Andrzej ndrw6 at redhazel.co.uk
Sun Jan 27 22:51:14 UTC 2019



On 28 January 2019 06:17:04 GMT+08:00, David Woolley <forums at david-woolley.me.uk> wrote:
>On 27/01/2019 21:21, Colin Smale wrote:
>> Organisation 	Organisation Name 		60 	n/a
>> Department Name 		60 	n/a
>> Premises 	Sub Building Name 		30 	
>
>addr:unit

What about the Sub Building Name? 

>> Building Name 		50 	addr:housename
>> Building Number 		4 	addr:housenumber
>> Thoroughfare 	Dependent Thoroughfare Name 		60 	
>
>This is the one that actually normally causes questions.  It is quite 
>common to have named terraces, and to have runs of maisonettes numbered
>within a name.

Good point.I would also add campuses in this category. Although I am not 100% sure if that's how they are classified in PAF. 

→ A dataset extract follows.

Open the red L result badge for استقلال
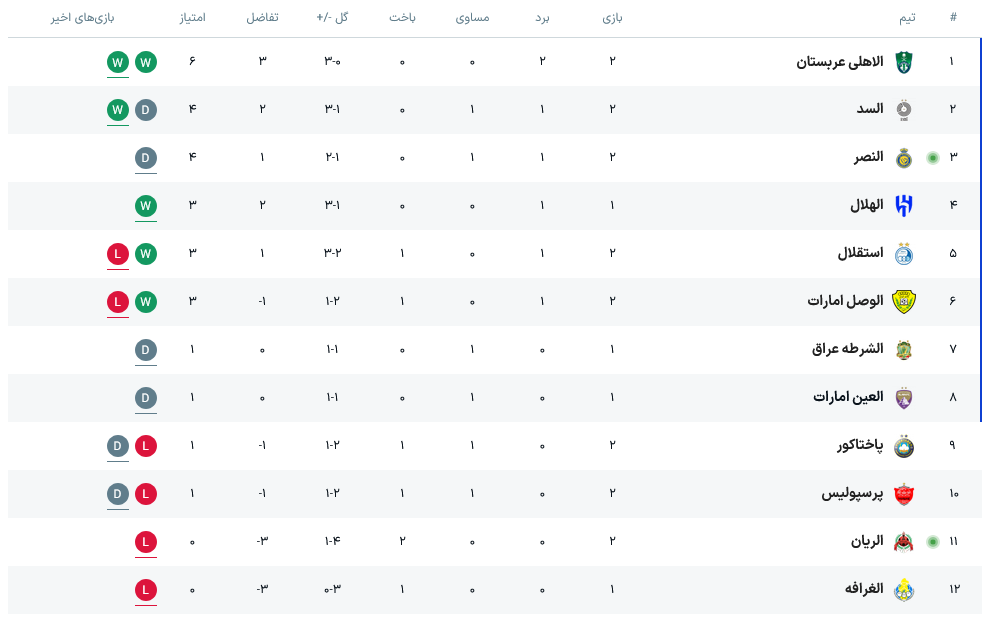The width and height of the screenshot is (990, 627). point(118,254)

>> Dependent Thoroughfare Descriptor 		20 	
>> Thoroughfare Name 	Street 	60 	addr:street
>> Thoroughfare Descriptor 		20 	
>> Locality 	Double Dependent Locality 	Small villages 	35 	
>> Dependent Locality 		35 	
>> Post town 		30 	addr:city
>
>Firstly, addr in OSM is generally postal, not geographical.  As 
>indicated elsewhere containment (or is_in) define the geographical
>place. 

True, but full address would still include extra information. We can infer addr:country and addr:county from admin areas but everything else should be _possible_ to tag. 

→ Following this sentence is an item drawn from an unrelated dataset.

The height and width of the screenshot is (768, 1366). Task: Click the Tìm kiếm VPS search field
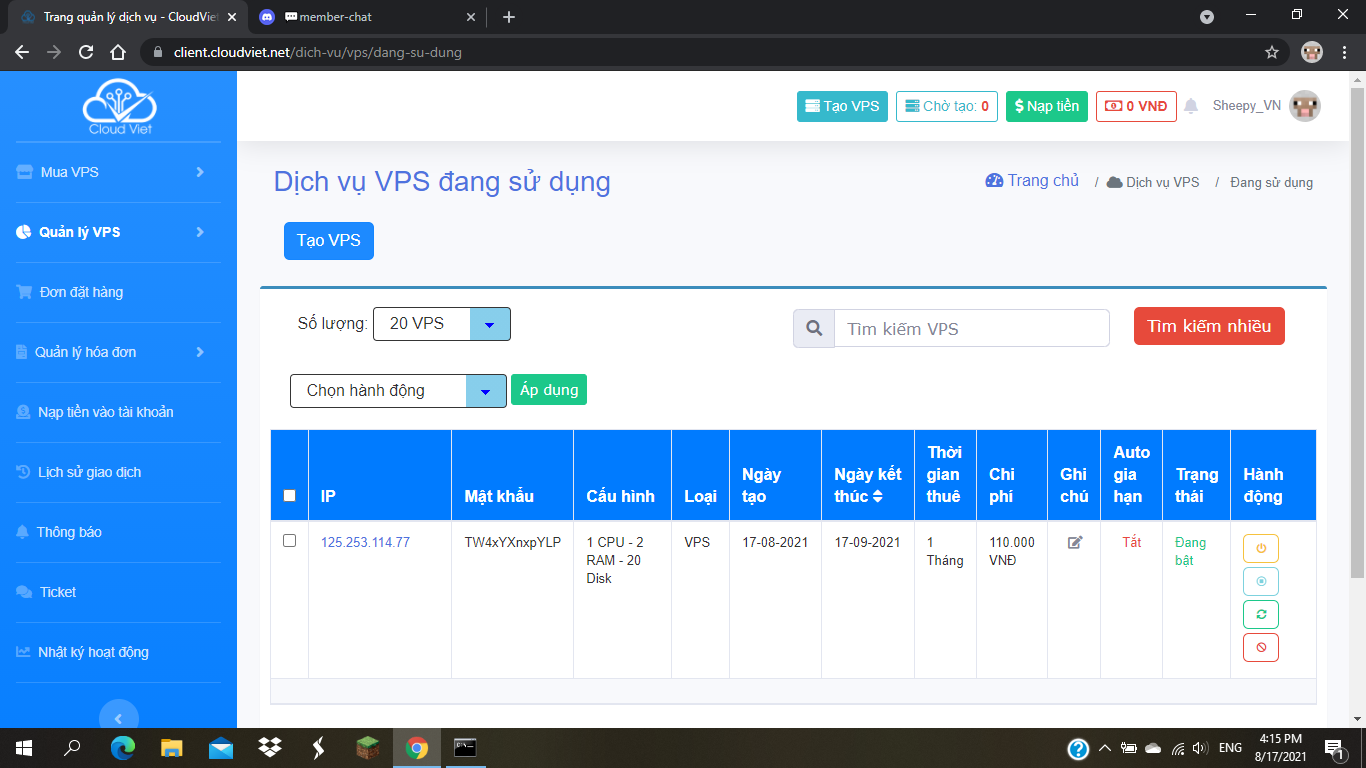tap(971, 328)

>Secondly, in practice the only parts of the address you need are the 
>detailed destination point code and the post code.  However, I 
>discovered that the postie on the beat also needs the street name to 
>avoid having to look it up from the postcode.

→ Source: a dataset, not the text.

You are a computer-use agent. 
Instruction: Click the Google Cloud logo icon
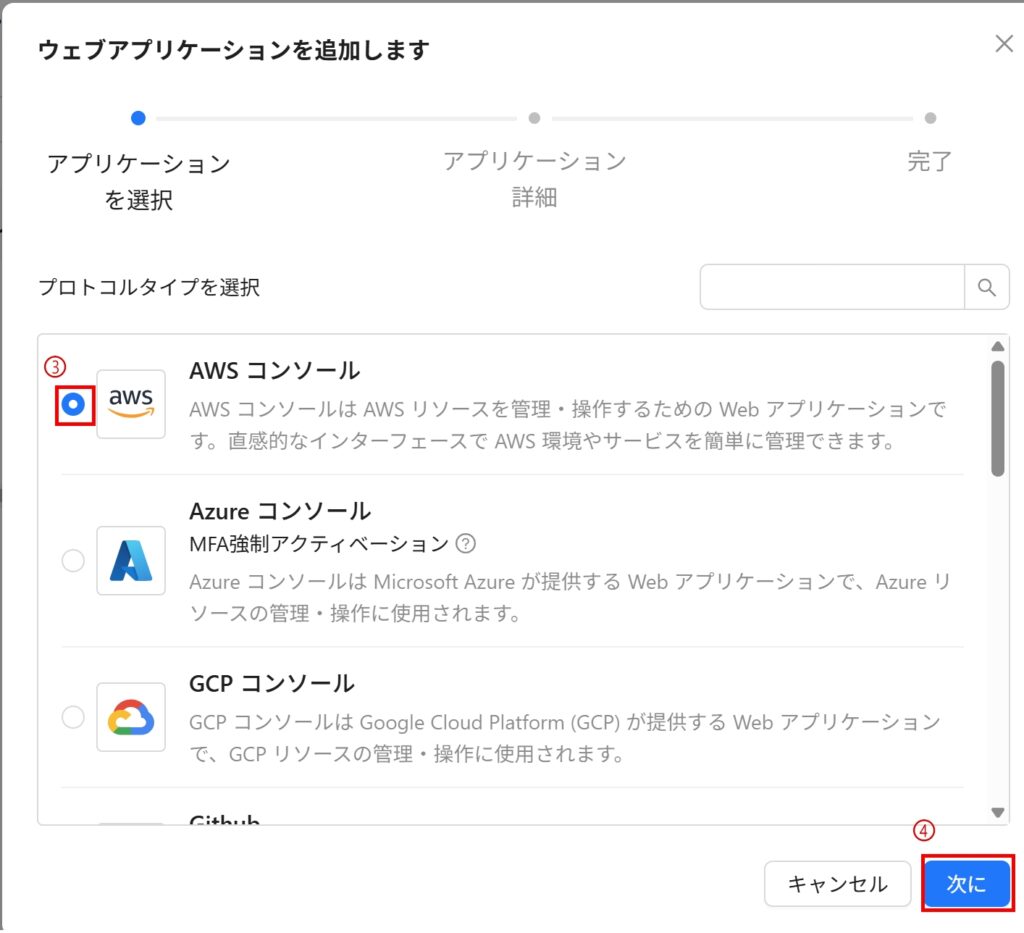[131, 717]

It should still be possible to encode a typical full address with tags. Sometimes people will want extract the full address from OSM, sometimes they will want to search for a part of it. Even if someone is searching for a house number and a postcode alone it is useful to see if e.g. a street name of the result matches expectations.